If you must get to work, there’s always Uber. The hired car company will be happy to take you anywhere you want to go. They even sent out an email to everyone who uses the app, reminding them that there’s no such thing as a walkout in the sharing economy.
There is one, very tiny, hitch; Uber prices will be hirer than normal. The taxi companies, who are already upset with Uber say that the company is exploiting desperate Londoners, wringing every dime they can get out of them in their (24) hour (s) of need. Technically, this isn’t true. Uber routinely practices surge pricing which increases the price of a fare based on demand at that moment in time. That’s good, but controversial, business.
Uber isn’t the only company using the Tube strike to gain more customers. As PRWeek reports, money transfer app Payfriendz is offering free strike rides in return for a share on social media. A bike company is offering free bike checkups and you can get free coffee at Strada – but you have to show the Tweet or Facebook post to get it (which means a follow!)
Customers, like this Tweeter took offense when he saw the Uber email.
— Karl Eastham (@karleastham) August 5, 2015
Other Londoners were happy to accept free rides, coffee and coupons.
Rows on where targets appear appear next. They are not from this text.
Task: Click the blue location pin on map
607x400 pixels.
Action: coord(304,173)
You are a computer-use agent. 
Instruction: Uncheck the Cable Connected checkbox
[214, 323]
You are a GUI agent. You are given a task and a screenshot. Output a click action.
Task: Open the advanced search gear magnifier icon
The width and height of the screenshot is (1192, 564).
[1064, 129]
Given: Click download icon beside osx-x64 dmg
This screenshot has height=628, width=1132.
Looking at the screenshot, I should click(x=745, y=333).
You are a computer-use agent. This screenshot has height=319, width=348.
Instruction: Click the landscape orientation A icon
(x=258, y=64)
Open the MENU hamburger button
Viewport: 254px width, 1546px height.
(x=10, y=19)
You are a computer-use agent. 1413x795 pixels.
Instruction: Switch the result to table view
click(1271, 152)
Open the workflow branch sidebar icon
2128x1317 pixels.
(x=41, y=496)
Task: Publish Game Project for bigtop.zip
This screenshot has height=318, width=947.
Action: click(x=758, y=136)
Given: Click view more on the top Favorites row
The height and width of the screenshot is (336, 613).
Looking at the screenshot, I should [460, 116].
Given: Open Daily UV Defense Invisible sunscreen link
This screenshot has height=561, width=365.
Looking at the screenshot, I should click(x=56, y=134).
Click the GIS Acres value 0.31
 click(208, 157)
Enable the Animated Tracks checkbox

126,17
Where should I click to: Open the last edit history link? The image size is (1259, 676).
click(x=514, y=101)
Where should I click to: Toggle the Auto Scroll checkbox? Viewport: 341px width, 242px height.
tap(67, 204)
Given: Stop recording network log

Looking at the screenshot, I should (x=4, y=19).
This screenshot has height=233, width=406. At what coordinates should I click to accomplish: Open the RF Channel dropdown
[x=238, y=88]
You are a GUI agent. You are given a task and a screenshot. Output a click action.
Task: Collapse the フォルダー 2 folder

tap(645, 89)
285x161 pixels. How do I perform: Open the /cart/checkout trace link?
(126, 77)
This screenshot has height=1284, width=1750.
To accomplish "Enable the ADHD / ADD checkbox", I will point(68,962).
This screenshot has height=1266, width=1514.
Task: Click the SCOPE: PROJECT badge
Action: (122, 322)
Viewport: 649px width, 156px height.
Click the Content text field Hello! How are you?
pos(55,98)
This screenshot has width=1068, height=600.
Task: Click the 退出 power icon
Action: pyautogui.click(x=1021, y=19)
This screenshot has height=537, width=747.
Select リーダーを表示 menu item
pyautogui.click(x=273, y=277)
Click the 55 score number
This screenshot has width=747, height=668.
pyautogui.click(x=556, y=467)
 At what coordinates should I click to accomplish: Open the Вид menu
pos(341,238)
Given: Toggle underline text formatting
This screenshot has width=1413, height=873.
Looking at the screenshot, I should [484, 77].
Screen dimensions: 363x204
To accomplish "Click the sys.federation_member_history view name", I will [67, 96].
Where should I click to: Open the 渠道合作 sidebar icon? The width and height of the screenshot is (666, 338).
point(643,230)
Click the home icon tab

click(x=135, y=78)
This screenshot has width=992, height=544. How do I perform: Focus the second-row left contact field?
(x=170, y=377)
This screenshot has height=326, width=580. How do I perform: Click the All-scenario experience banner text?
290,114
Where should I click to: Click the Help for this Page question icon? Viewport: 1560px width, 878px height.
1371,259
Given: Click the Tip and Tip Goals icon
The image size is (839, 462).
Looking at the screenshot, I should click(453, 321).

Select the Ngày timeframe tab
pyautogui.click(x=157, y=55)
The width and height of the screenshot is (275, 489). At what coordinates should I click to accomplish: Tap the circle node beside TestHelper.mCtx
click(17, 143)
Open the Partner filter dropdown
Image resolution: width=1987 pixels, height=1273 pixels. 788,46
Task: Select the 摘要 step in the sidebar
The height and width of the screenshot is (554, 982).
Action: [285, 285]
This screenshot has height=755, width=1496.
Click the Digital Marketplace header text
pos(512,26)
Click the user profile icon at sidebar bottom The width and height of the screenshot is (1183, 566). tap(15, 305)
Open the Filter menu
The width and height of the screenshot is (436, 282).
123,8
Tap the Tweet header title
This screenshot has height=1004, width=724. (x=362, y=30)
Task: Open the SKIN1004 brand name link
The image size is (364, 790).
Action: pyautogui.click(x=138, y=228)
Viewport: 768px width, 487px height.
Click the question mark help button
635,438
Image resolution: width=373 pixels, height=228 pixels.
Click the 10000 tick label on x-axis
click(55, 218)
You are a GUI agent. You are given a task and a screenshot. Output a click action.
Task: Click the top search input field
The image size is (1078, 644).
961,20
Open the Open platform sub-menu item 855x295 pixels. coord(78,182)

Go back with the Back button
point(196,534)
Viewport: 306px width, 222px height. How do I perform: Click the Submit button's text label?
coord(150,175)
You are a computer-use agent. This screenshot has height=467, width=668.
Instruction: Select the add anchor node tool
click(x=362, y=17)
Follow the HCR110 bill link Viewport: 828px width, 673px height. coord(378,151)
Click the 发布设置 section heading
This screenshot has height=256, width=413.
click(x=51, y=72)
Instead of seeing these brands as opportunistic, they see them as comrades doing what they can to salvage a very bad day.
Marketing on the back of bad news can be seen as opportunistic and as such could drive away more customers than it attracts. This is true even if you’re offering free rides and coffee. The one saving grace in this case is that the inciting event is an inconvenience, not a tragedy. If it was a terrorist attack, not a disgruntled union, that had shut down the Tube, all of these marketing messages would be highly inappropriate. Your company may have a solution but you don’t ever want to be seen as trying to profit in the face of a national tragedy.
In this case, Uber would have been better off advertising a lower fee for services during the strike. What they would have earned in good will, would have more than made up for what they lost in revenue.
Advertising in the face of adversity: opportunistic or smart business? What do you think?